** GIVEN TEXT **
The salubrious climate and picturesque settings of the Crimean southern shore attracted the Russian Empire’s leading creative talent, including national poets: the Polish Adam Mickiewicz (‘the Crimean Sonnets’), the Russian Aleksandr Pushkin (‘Fountain of Bakhchysarai’) and the Ukrainian Lesia Ukrainka (her two cycles, ‘Crimean Memories’ and ‘Crimean Echoes’). In the 1880s the Crimea also became the birthplace of the national revival of the Crimean Tatars, ushered in through the ‘new method’ schools introduced in Bakhchysarai by Ismail bey Gaspirali (Gasprinsky). By the turn of the century, it spawned a new generation of intellectuals, known as the Young Tatars, who moved beyond Gaspirali’s cultural interests to social and political concerns. By then, the Crimea was steeped in a Russian mythology that saw it as a birthplace of Russian Orthodoxy, a symbol of military glory, the muse of cherished Russian writers and artists, and a playground of the elite.

1917–19. With the outbreak of the February Revolution of 1917, four political tendencies competed in the Crimea. 1) The Crimean Tatar movement aspired to Crimean autonomy and eventual sovereignty by a) establishing the Milli Firka (a party both nationalist and socialist in orientation) in July 1917, followed by b) convening of the Kurultai (the Crimean Tatar Parliament, 8 December 1917, at the former palace of the khans in Bakhchysarai where it adopted ‘basic laws’) and c) declaring the formation of an independent Crimean Democratic Republic (25 December 1917, headed by its National Directorate, in Simferopol). 2) The Russian orientation favored the Crimea’s continued allegiance to Russia; opposing the Bolshevik coup in Petrograd, on the initiative of the Socialist Revolutionary Party of Russia, it established the Crimean Provincial Assembly (November 1917, in Simferopol), with multi-party delegates from all ethnicities, including some Muslim clergy. 3) The Ukrainian advocacy for the Crimea’s incorporation into Ukraine was, at first, ambivalent. 4) The Bolsheviks became a dominant force in Sevastopol and a contender for the Crimea after November 1917.

** INFORMATION SHOWN **
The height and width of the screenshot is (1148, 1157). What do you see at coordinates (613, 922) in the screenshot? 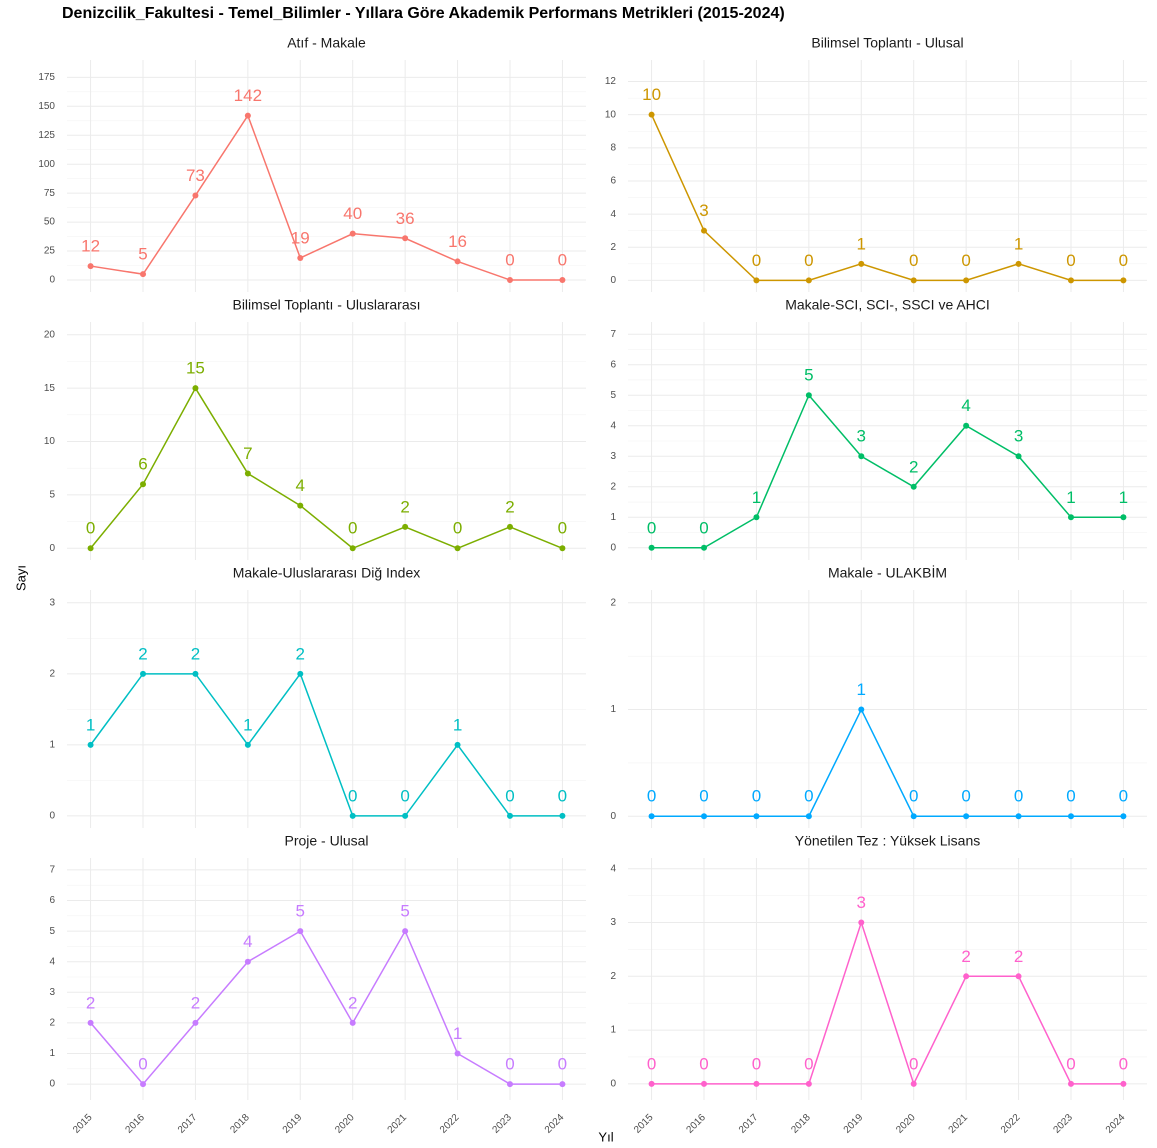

** TASKS AND EXERCISES **
1: In the Crimean history text, what is asked below?
(a) Who introduced the "new method" schools in Bakhchysarai?
(b) On what date did the Kurultai convene?
(c) On whose initiative was the Crimean Provincial Assembly established?
2: Can you carry on the Crimean history text from where it stops?

** ANSWERS BY ITEM NUMBER **
1:
(a) Ismail bey Gaspirali (Gasprinsky)
(b) 8 December 1917
(c) The Socialist Revolutionary Party of Russia

2:
Initially, the Ukrainian Central Rada, while negotiating with the Provisional Government of Russia for its autonomous territory based on ethnic majority, did not treat the Crimea as part of Ukraine in its Third Universal of the Central Rada (19 November 1917). However, the Third All-Ukrainian Military Congress in Kyiv (2–12 November 1917) decided to Ukrainianize the Black Sea Fleet (where 70 to 80 percent of the sailors were ethnic Ukrainians); upon the declaration of the Third Universal of the Central Rada nearly one-half of the ships of the Black Sea Fleet raised the Ukrainian flag. By the beginning of 1918 the Ukrainians of Sevastopol established the first self-funded 6-grade Ukrainian elementary school.

After the Bolsheviks overthrew the Provisional Government in Petrograd, the Central Rada in Kyiv (having survived a similar coup) proclaimed Ukraine’s independence (22 January 1918) and saw the need to control the Crimea and the Black Sea Fleet. The Bolsheviks, having seized control of Sevastopol (on 14 January 1918) and slaughtered some 250 Black Sea Fleet officers (22–23 February 1918), set out to conquer the rest of the Crimea. Thus threatened, the Crimean Tatar Republic’s National Directorate in Simferopol reached an accord with the Ukrainian National Republic to become part of Ukraine. Even so, by April 1918, the Bolsheviks occupied the Crimea to establish the Soviet Republic of Tavrida. Ukrainian forces commanded by Col Petro Bolbochan responded by taking Simferopol and Bakhchysarai on 25 April 1918, but the German command, now in control, forced him to abandon the Crimea. This led to the loss of the Black Sea Fleet, which had already raised the Ukrainian flag on its ships (29 April 1918) and the removal of Ukrainians from Sevastopol.

With German support, General Matvei (Suleyman bey) Sulkevich (a former tsarist general descended from a Lithuanian Tatar) formed a government in which there was strong anti-Ukrainian sentiment (among other things, this government closed all pro-Ukrainian newspapers). The Ukrainian communities in the Crimea, headquartered in Simferopol, resisted Sulkevich’s government and these developments provoked the Ukrainian government to blockade the Crimea. The Crimean government was forced to negotiate in Kyiv in October 1918 and to adopt a preliminary treaty by which the Crimea was to become an autonomous part of Ukraine, with its own diet, territorial army, and administration as well as a permanent state secretary in the Council of National Ministers of the Ukrainian National Republic. The treaty was never put into effect, because as soon as the Germans retreated the Crimea fell into the hands of right-wing Russian forces, which were supported by the expeditionary forces of the Allied Powers. In April 1919 the Crimea was briefly occupied by the Bolsheviks (headed by Vladimir Lenin’s brother, Dmitrii Ulianov), who were forced out by General Anton Denikin in June. In 1920 the Crimea served as General Petr Wrangel’s main base.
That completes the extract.